Packet destined for 10.1.0.0/16
→ Route: dst=10.1.0.0/16 gateway=172.16.0.1 (not directly connected)
→ Route: dst=172.16.0.0/24 gateway=192.168.1.1 via ether1 (directly connected)
→ FIB entry: forward out ether1 to 192.168.1.1

RouterOS installs the final resolved result into the Forwarding Information Base (FIB) for full-speed forwarding. Verify resolution with:

# Show routes with resolution state
/ip/route print detail
# Show only active (resolved) routes
/ip/route print where active=yes
# Show the next-hop cache
/routing/nexthop/print

A route whose gateway cannot be resolved is inactive and silently drops matching traffic. Always verify routes are active after configuration changes.

scope and target-scope (0–255) control which routes RouterOS uses to resolve a recursive next-hop, preventing resolution loops.

Route typescopetarget-scope
Connected (interface) route100
Static route (default)3010

Resolution rule: Route B resolves Route A’s gateway when B.scope ≤ A.target-scope.

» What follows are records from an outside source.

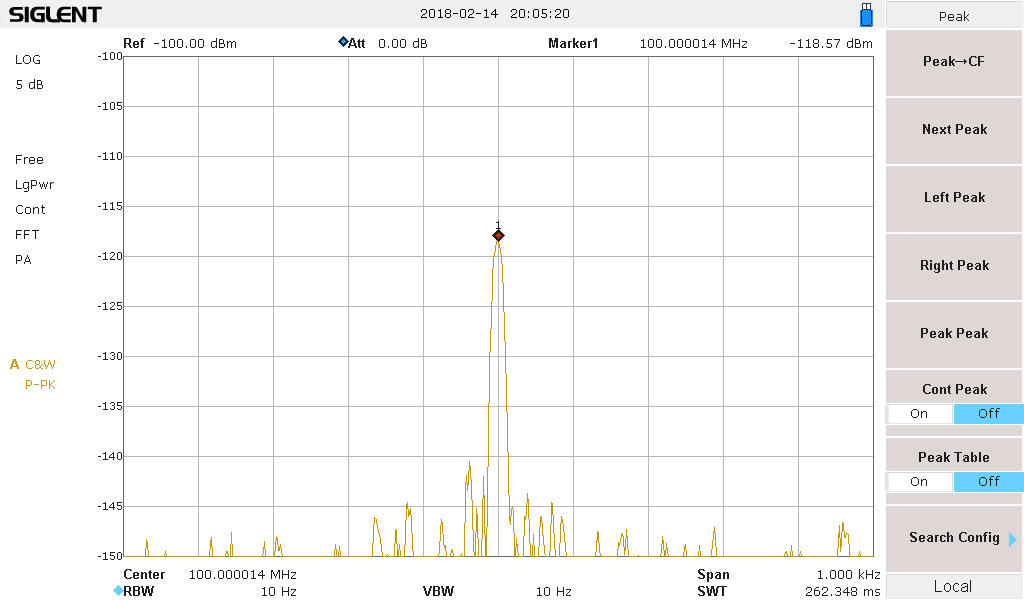Click the USB storage icon in header

coord(866,15)
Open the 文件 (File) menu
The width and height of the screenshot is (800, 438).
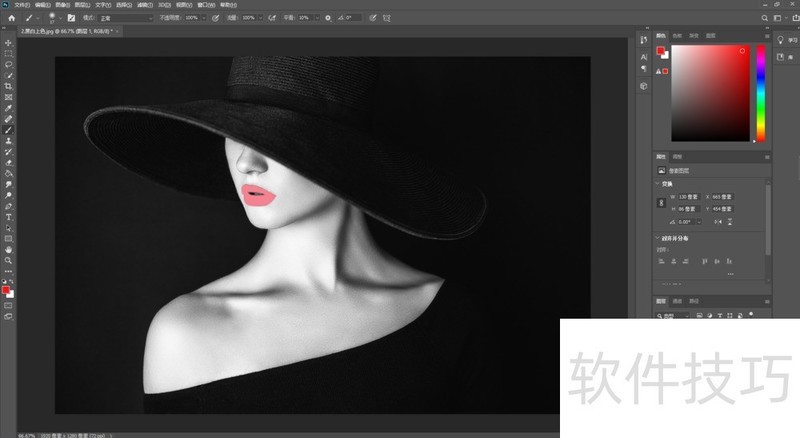tap(23, 5)
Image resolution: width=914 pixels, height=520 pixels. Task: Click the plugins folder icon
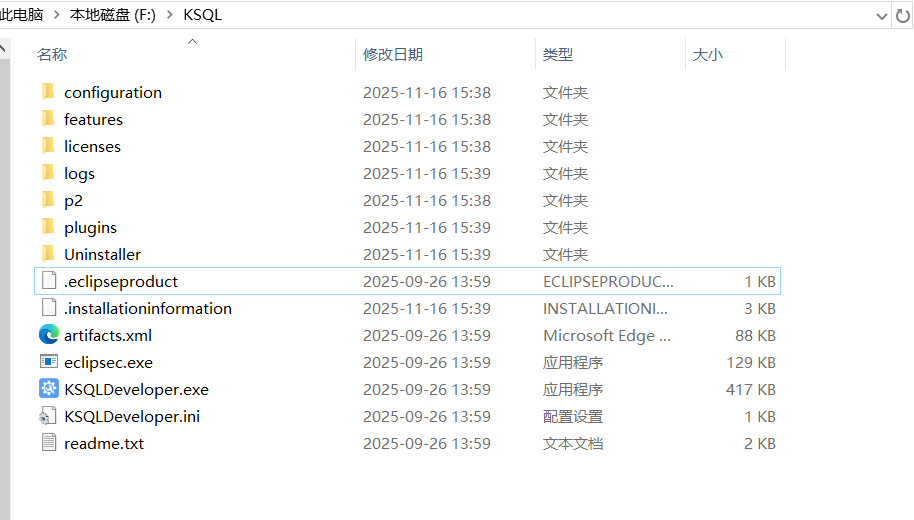[48, 227]
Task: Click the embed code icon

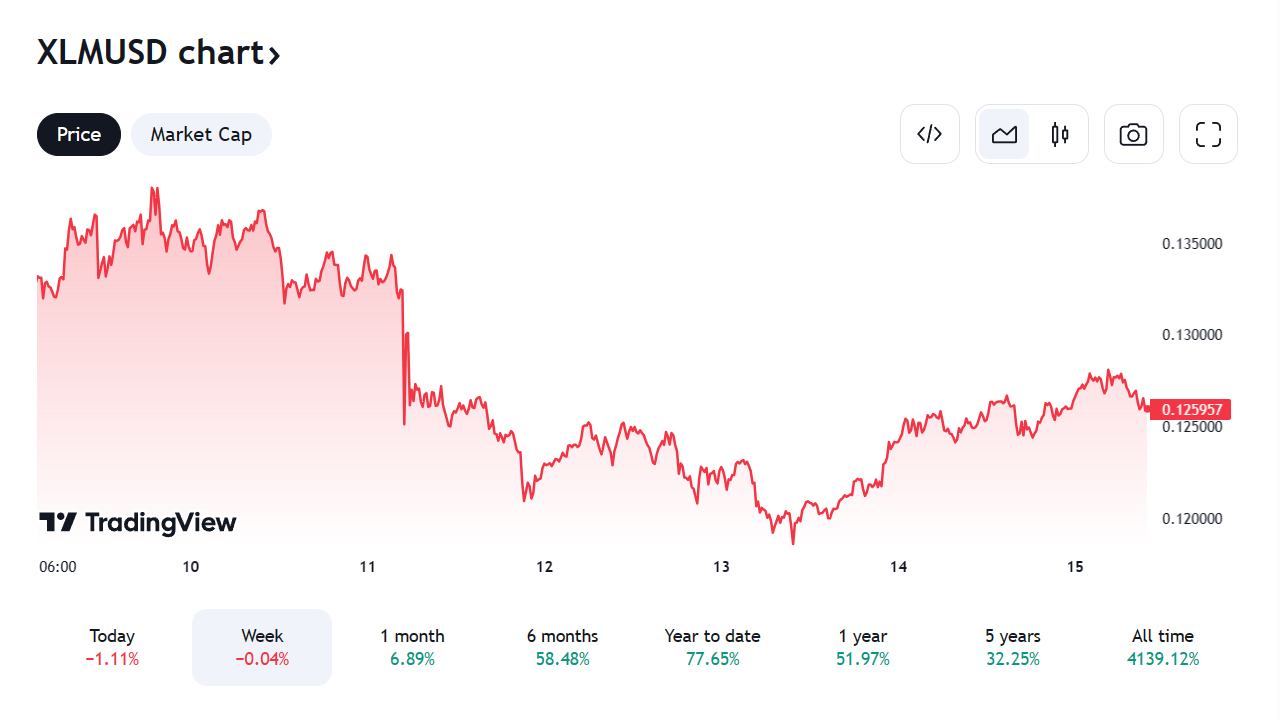Action: 930,134
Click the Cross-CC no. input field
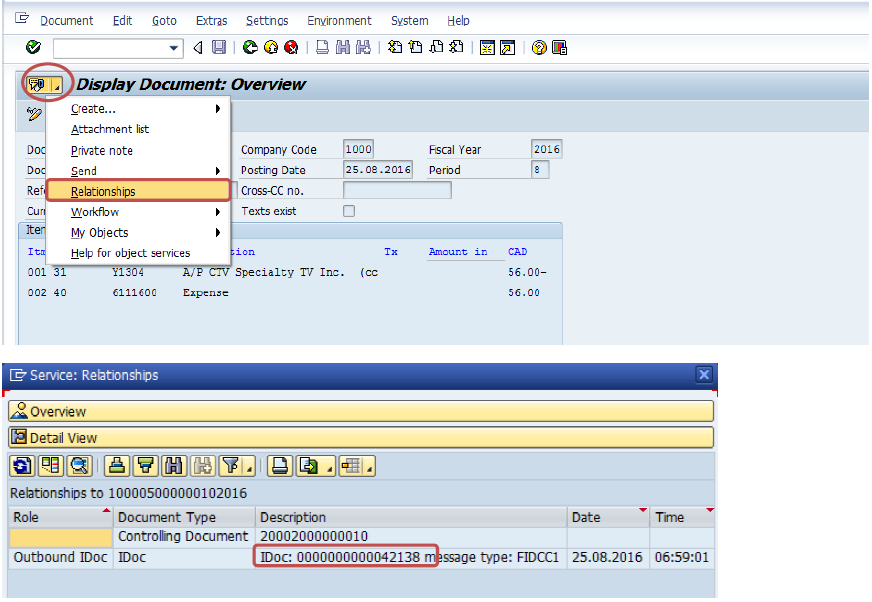The image size is (872, 602). pos(396,190)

With defaults, connected routes resolve static routes (10 ≤ 10 ✓), but static routes cannot resolve other static routes (30 ≤ 10 ✗).

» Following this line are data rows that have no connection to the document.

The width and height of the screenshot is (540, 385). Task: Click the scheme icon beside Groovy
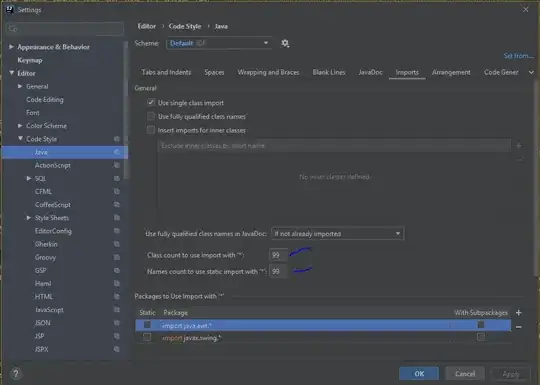[x=117, y=257]
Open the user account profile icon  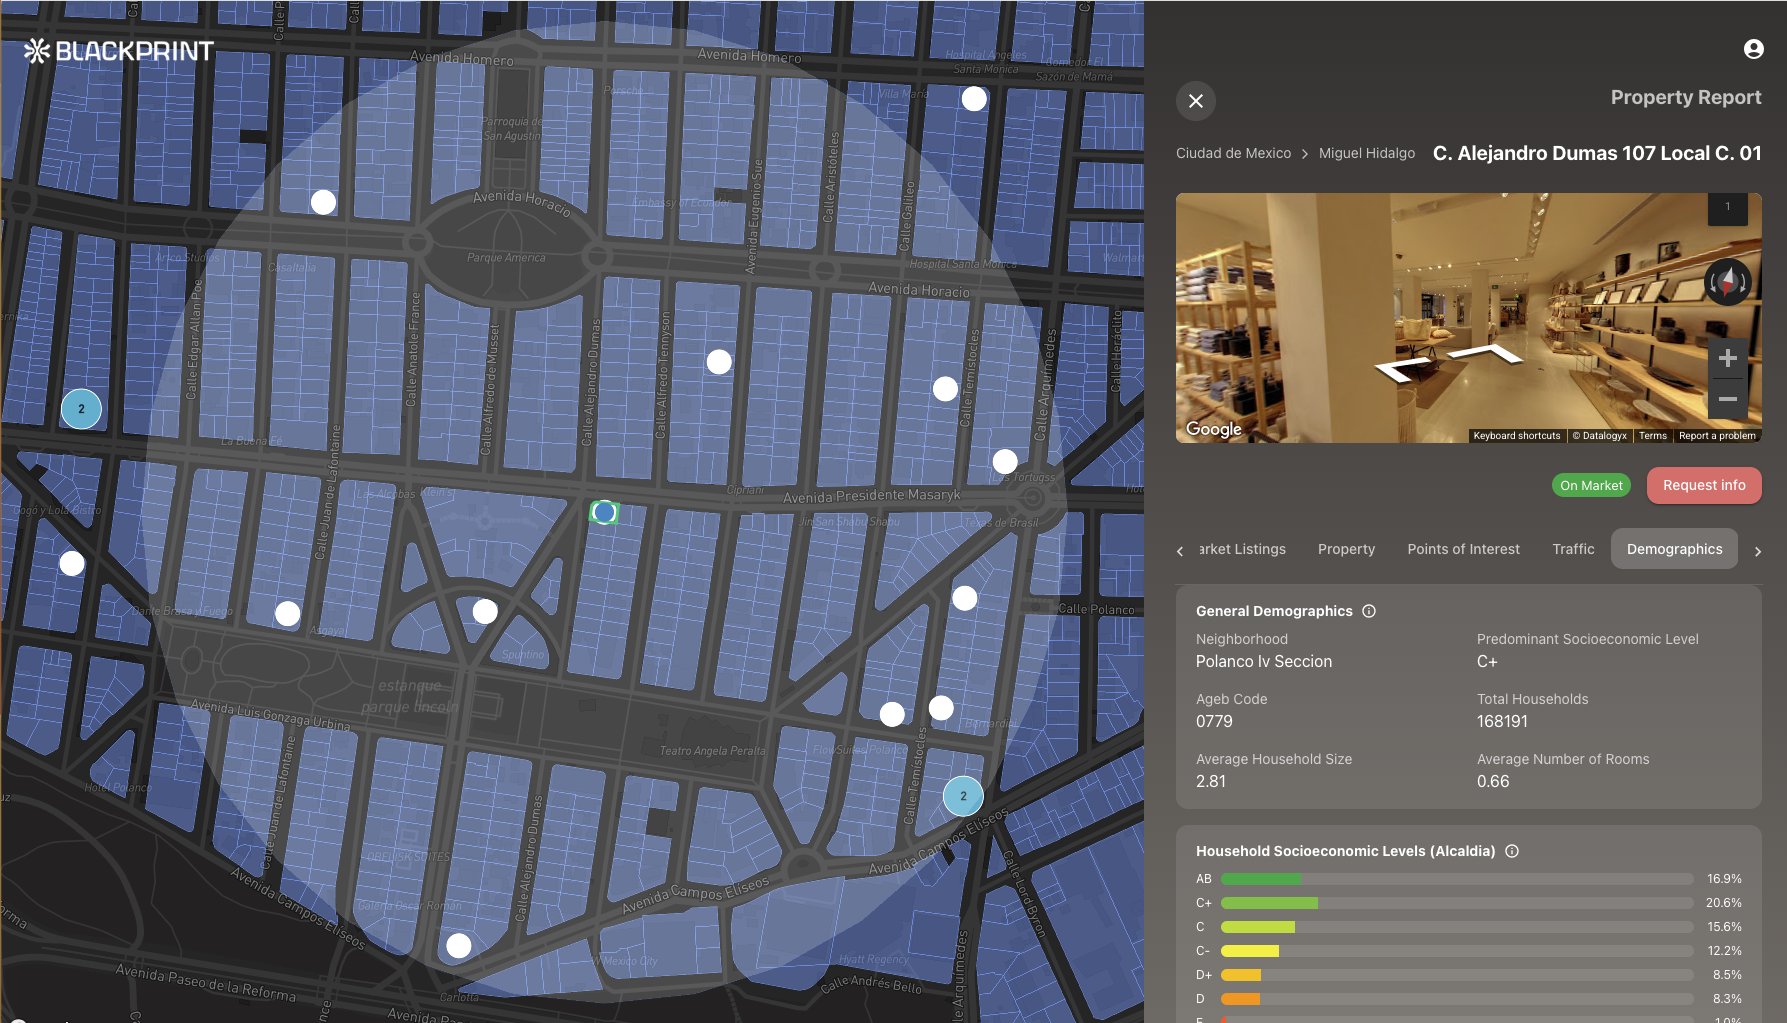pos(1753,49)
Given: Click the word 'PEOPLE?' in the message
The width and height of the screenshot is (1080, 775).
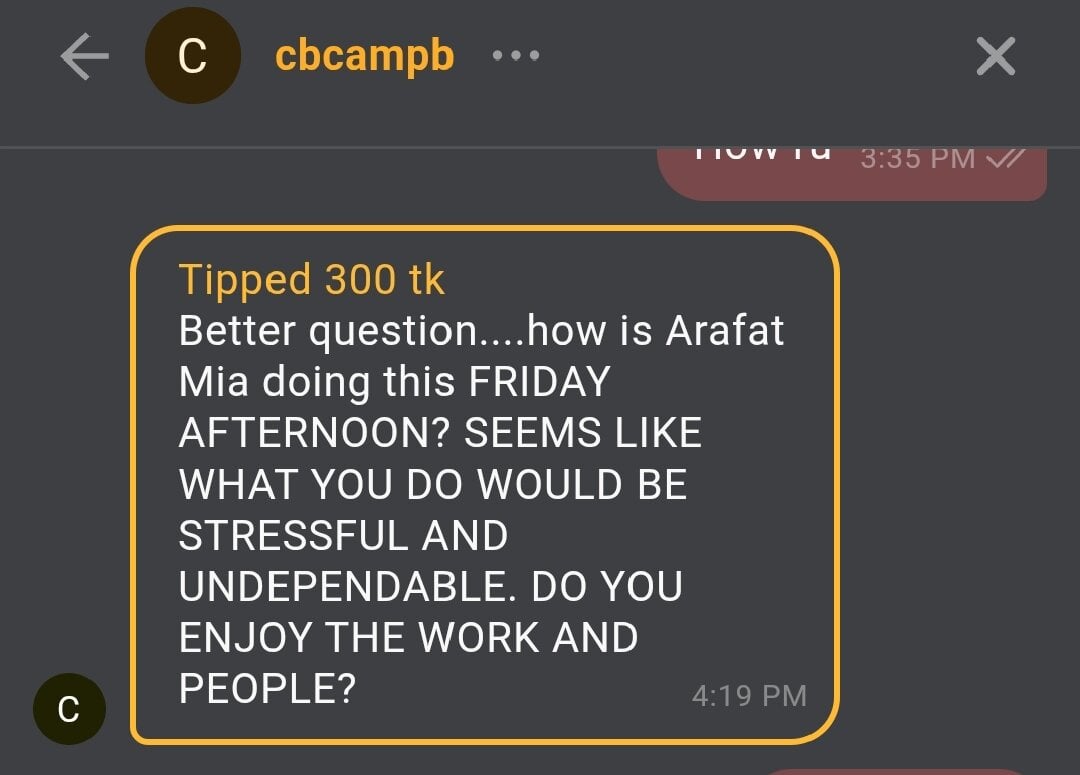Looking at the screenshot, I should (x=267, y=688).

To chain static routes, raise target-scope on the route being resolved:

# Route A: resolved via a static route (raise target-scope to allow it)
/ip/route add dst-address=10.1.0.0/16 gateway=172.16.0.1 target-scope=30
# Route B: intermediate static route (scope=30 satisfies A's target-scope=30)
/ip/route add dst-address=172.16.0.0/24 gateway=192.168.1.1

Recursive anchor routing lets you fail over many routes simultaneously using a single /32 host route as a “master switch”. When the anchor route’s gateway probe fails, every route that resolves through it goes inactive at once.

Use case: 50 customer VPN routes that must all fail over together when WAN1 goes down.

# Step 1: Anchor routes — /32 host routes with check-gateway
# scope=10 allows dependent routes (target-scope=20) to resolve through them
/ip/route add dst-address=203.0.113.1/32 gateway=203.0.113.1%ether1 \
check-gateway=ping distance=1 scope=10 target-scope=20
/ip/route add dst-address=198.51.100.1/32 gateway=198.51.100.1%ether2 \
check-gateway=ping distance=1 scope=10 target-scope=20
# Step 2: Default routes resolve through the anchors (scope=20, target-scope default=10)
# Note: set scope=20 so anchor can resolve them (anchor.scope=10 ≤ route.target-scope=20)
/ip/route add dst-address=0.0.0.0/0 gateway=203.0.113.1 distance=1 scope=20
/ip/route add dst-address=0.0.0.0/0 gateway=198.51.100.1 distance=10 scope=20
# Step 3: VPN routes also resolve through the same anchors
/ip/route add dst-address=10.10.0.0/16 gateway=203.0.113.1 distance=1 scope=20
/ip/route add dst-address=10.10.0.0/16 gateway=198.51.100.1 distance=10 scope=20

When the WAN1 anchor goes inactive (3 consecutive ping failures, ~30 seconds), all routes with gateway=203.0.113.1 that resolved through it also go inactive. WAN2 routes at distance=10 activate automatically.


For simple primary/backup failover without anchor routing:

# Primary route — actively probed every 10s
/ip/route add dst-address=0.0.0.0/0 gateway=203.0.113.1 distance=1 check-gateway=ping
# Backup route — activates automatically if primary fails
/ip/route add dst-address=0.0.0.0/0 gateway=198.51.100.1 distance=10

check-gateway options:

ValueProbe methodWhen to use
pingICMP echoPPPoE, static IP connections
arpARP requestWhen ICMP is filtered; CPE is directly attached
(none)No probingRoute stays active unless interface goes down

After 3 consecutive failures (~30 seconds) the route is marked inactive. RouterOS automatically restores it when probes succeed again.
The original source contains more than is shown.